Bullers’ was far from the only complaint at the meeting, which was called to update lawmakers on how KanCare is working so they could determine whether the Legislature needs to fix anything.
The meeting came amid a backdrop of complaints by hospitals and other care providers that the system is plagued with denials and delays that have increased bureaucracy rather than reducing it.
“Any time you have a change this major, you’re going to see glitches,” said Tom Bell, president and executive director of the Kansas Hospital Association.
But, he added, “We have some areas that we feel like the process hasn’t improved or gotten to the point where it should be.
“They tend to boil down to … the process of approval or denial and ultimately payment.”
A parade of providers gave examples in which the three managed-care insurance companies have messed up billing by denying what providers contend are legitimate claims and forcing the provider and patient to go through a lengthy process to get it fixed. They also said the managed-care companies have been underpaying – and in some cases, overpaying – claims, forcing the providers to spend more work hours on corrections.
While major hospitals such as Wichita’s Wesley Medical Center and Via Christi systems have gotten the most attention to their complaints, the problem is especially difficult for small and rural providers who don’t have the cash flow to cover expenses while waiting for payments, several people testified.

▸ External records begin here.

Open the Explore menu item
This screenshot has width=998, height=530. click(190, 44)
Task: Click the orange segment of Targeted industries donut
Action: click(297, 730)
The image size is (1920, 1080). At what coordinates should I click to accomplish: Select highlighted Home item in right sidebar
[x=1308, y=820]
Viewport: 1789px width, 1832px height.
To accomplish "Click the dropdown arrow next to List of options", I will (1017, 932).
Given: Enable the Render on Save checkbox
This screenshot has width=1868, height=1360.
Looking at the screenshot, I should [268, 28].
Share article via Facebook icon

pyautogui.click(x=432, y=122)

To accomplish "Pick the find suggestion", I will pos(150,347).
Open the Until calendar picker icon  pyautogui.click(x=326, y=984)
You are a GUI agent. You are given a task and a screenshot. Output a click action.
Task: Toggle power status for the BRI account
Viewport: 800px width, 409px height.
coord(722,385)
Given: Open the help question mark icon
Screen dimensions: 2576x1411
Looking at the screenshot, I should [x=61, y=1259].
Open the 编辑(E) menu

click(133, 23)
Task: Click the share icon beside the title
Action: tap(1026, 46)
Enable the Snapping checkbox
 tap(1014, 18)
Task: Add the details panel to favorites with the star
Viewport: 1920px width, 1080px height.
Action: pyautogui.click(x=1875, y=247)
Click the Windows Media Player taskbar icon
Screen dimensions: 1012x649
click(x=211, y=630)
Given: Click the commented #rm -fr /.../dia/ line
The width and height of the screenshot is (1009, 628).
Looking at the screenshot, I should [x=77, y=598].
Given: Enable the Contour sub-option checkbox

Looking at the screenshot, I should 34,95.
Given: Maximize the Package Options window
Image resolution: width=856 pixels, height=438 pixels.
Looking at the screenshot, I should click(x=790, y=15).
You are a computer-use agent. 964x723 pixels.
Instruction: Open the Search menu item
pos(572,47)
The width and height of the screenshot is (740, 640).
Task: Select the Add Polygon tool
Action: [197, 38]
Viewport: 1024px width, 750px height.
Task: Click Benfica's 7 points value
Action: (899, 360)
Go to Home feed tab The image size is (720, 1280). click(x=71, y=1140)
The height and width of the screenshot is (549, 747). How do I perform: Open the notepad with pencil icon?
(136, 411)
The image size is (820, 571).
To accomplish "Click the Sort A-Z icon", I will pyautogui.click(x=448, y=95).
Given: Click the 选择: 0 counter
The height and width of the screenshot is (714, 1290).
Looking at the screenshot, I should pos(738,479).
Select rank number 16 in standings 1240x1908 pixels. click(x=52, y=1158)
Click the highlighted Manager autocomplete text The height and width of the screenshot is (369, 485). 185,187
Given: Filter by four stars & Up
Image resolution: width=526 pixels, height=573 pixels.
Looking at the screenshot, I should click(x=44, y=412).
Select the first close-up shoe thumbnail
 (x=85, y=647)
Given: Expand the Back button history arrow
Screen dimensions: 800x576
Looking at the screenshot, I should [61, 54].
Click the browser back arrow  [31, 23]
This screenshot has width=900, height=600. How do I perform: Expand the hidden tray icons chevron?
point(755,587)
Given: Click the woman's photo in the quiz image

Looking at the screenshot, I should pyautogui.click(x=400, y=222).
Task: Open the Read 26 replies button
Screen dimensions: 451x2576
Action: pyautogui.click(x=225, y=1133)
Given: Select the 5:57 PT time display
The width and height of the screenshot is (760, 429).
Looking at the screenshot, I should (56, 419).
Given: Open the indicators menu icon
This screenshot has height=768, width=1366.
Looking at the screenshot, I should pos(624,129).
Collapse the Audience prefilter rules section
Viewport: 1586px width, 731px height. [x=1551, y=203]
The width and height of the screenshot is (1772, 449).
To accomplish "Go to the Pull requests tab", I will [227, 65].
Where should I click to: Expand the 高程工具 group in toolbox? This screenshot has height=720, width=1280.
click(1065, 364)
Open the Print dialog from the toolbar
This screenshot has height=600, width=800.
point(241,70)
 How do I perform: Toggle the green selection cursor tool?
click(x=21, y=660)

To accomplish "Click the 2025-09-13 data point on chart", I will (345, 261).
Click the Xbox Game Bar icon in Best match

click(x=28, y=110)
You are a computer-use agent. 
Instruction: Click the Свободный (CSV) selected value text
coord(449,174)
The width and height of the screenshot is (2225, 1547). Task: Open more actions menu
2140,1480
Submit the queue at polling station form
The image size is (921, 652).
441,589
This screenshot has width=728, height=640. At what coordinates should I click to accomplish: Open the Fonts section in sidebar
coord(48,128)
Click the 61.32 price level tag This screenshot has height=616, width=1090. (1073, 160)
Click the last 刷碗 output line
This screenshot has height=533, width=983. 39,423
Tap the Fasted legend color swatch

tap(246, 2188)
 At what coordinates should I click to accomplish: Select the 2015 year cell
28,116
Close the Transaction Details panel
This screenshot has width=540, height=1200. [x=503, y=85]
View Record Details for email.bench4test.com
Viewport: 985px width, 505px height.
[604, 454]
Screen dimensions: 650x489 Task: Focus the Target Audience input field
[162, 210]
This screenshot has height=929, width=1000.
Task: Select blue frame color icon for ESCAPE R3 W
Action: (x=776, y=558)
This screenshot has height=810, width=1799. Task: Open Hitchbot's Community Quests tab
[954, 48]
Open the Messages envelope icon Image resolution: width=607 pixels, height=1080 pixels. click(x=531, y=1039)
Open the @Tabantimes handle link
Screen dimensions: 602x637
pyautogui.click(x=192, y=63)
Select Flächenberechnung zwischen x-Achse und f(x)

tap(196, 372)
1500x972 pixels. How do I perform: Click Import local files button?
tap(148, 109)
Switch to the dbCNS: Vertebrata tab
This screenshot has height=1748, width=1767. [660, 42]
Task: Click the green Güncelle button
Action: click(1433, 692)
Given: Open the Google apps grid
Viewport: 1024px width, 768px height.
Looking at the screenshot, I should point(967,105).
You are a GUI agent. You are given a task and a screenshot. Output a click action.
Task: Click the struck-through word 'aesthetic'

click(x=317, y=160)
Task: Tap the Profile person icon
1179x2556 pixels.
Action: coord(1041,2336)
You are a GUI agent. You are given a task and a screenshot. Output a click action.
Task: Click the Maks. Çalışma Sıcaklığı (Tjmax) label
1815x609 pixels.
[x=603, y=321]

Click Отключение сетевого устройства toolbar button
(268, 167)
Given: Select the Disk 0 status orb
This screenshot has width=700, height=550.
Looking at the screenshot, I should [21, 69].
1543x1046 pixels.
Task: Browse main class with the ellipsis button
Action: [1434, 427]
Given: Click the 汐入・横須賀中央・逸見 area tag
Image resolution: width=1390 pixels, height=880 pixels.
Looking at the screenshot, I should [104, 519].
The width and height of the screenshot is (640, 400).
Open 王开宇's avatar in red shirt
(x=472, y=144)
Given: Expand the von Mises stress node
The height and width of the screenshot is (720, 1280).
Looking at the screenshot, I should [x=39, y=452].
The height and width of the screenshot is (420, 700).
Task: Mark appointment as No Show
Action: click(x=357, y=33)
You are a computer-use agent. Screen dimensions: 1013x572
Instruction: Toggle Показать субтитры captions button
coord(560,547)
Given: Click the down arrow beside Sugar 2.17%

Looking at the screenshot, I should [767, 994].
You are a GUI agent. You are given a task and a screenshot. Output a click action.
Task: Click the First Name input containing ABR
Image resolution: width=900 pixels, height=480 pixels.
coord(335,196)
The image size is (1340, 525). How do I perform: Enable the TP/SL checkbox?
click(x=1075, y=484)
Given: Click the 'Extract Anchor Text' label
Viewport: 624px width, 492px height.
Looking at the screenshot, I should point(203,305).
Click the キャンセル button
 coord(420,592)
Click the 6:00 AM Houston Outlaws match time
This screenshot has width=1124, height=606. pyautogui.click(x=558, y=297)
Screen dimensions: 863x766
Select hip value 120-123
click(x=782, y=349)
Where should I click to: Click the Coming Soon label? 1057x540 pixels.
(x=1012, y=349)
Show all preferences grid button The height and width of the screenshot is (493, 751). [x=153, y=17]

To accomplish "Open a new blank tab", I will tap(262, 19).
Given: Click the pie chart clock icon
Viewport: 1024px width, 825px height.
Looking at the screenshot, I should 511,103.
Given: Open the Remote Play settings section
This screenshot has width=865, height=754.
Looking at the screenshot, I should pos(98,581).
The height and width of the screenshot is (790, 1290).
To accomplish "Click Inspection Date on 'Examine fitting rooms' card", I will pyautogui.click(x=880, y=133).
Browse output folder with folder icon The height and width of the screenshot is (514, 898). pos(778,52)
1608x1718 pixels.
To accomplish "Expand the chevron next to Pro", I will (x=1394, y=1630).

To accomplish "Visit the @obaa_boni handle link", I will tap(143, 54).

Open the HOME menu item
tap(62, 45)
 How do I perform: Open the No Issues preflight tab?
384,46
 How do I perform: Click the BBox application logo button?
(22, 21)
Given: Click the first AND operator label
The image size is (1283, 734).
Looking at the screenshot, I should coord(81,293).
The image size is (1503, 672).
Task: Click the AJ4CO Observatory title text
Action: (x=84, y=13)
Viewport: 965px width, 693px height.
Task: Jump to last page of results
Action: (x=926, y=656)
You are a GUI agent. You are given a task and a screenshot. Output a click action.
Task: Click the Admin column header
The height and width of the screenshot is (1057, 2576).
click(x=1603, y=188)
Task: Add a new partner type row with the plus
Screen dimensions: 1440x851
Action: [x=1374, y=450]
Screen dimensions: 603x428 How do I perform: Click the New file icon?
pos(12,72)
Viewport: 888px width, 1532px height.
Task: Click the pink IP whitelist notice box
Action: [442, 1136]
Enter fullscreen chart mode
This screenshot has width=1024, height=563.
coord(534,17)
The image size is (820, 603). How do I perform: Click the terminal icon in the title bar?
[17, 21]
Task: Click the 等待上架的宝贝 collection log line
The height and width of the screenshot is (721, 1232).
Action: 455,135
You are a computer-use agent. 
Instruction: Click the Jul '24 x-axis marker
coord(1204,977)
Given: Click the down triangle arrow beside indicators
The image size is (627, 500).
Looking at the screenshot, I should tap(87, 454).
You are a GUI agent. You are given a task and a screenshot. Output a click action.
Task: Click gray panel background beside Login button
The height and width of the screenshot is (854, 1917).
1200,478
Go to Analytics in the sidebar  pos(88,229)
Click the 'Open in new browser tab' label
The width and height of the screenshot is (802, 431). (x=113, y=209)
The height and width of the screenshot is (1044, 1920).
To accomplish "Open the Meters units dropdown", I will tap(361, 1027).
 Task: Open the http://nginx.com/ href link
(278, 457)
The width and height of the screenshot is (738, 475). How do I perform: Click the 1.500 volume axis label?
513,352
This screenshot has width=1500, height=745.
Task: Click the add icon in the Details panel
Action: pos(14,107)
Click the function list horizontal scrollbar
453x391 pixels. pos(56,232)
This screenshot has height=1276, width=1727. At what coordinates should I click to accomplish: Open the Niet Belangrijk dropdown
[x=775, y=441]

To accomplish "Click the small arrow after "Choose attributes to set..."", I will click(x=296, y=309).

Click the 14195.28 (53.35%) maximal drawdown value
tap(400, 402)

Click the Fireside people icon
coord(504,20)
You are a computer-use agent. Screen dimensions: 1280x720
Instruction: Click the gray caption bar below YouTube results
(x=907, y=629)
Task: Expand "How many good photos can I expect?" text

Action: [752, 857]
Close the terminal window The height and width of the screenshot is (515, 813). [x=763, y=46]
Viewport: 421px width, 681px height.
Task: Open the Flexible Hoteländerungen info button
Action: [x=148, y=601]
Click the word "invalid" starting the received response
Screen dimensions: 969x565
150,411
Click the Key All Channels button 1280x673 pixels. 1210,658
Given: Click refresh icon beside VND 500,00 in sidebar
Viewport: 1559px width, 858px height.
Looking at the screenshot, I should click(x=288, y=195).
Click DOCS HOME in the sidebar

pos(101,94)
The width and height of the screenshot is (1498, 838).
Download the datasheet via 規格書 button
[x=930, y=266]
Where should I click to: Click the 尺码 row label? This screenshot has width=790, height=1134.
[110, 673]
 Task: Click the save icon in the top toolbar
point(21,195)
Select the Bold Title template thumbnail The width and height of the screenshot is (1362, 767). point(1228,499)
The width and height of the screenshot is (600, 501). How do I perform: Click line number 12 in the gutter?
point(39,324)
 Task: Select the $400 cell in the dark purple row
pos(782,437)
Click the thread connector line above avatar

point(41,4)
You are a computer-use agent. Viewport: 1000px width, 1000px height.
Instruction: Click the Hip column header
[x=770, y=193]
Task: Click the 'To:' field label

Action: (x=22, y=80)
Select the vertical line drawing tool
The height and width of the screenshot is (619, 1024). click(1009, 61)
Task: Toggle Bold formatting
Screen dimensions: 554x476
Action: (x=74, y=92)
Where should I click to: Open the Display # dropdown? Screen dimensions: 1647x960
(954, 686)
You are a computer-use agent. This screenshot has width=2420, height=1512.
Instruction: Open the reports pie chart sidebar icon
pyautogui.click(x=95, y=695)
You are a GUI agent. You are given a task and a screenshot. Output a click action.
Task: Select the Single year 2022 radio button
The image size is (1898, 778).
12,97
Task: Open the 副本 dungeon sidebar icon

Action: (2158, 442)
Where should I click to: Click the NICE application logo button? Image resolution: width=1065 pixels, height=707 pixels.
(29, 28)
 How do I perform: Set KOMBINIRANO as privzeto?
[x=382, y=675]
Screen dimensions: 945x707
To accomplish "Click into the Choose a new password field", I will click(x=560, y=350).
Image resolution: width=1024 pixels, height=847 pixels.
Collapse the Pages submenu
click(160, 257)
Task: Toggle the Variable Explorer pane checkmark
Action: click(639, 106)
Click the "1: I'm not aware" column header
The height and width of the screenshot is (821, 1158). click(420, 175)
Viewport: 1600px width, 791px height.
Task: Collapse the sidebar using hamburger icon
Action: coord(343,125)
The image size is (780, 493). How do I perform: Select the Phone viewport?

Marilyn Kubler, owner of JENIAN Inc., a case management company in Shawnee, said she serves a handful of clients in KanCare. But her entire base of 128 clients will transfer into the system when care for people with developmental disabilities switches over on Jan. 1.
“So far, I have been able to absorb the delay in payments and make my monthly payroll,” she said. But she questioned whether she’ll be able to continue in business once all her clients are on KanCare.
“We’re not billers,” she testified. “That’s not our job. We’re case managers.”
In addition to saying KanCare appears to be going well, state officials emphasized that they hold back 3 percent of the managed-care companies’ payment to assure they meet quality measures.
Executives from all three managed-care companies – Amerigroup, United Healthcare and Sunflower State Health Plan – defended their overall performance but acknowledged that things could be better. They identified the problem as primarily one of better training for their own workers and the billing agents with the health-care providers.
Many of the denials came because providers, unfamiliar with new requirements, had failed to seek required pre-approval for services or had submitted incomplete backup documentation, they said.
All three company leaders said they’ve stepped up meetings, workshops and other contact with providers to try to get things running more smoothly.
“The implementation was a little bit bumpy, and there were some issues that we had to work out, and I think we worked through a lot of those issues,” said Jean Rumbaugh, president and CEO of Sunflower State, a division of Centene Corp. “I will tell you from Sunflower’s perspective that we did a system upgrade, and we broke some of the things we had fixed earlier.”
Sunflower has restarted what it calls a “payment excellence team” to work on a daily basis to determine whether problems are systemwide or with a particular provider, and then to take action accordingly.
“We have to pay providers timely and accurately, and we have to have authorization criteria that work with them,” she said.
Lawmakers asked for several additional reports from the managed-care companies, including data on the number and reasons for claim denials. They are expected to meet one more time before the next legislative session in January.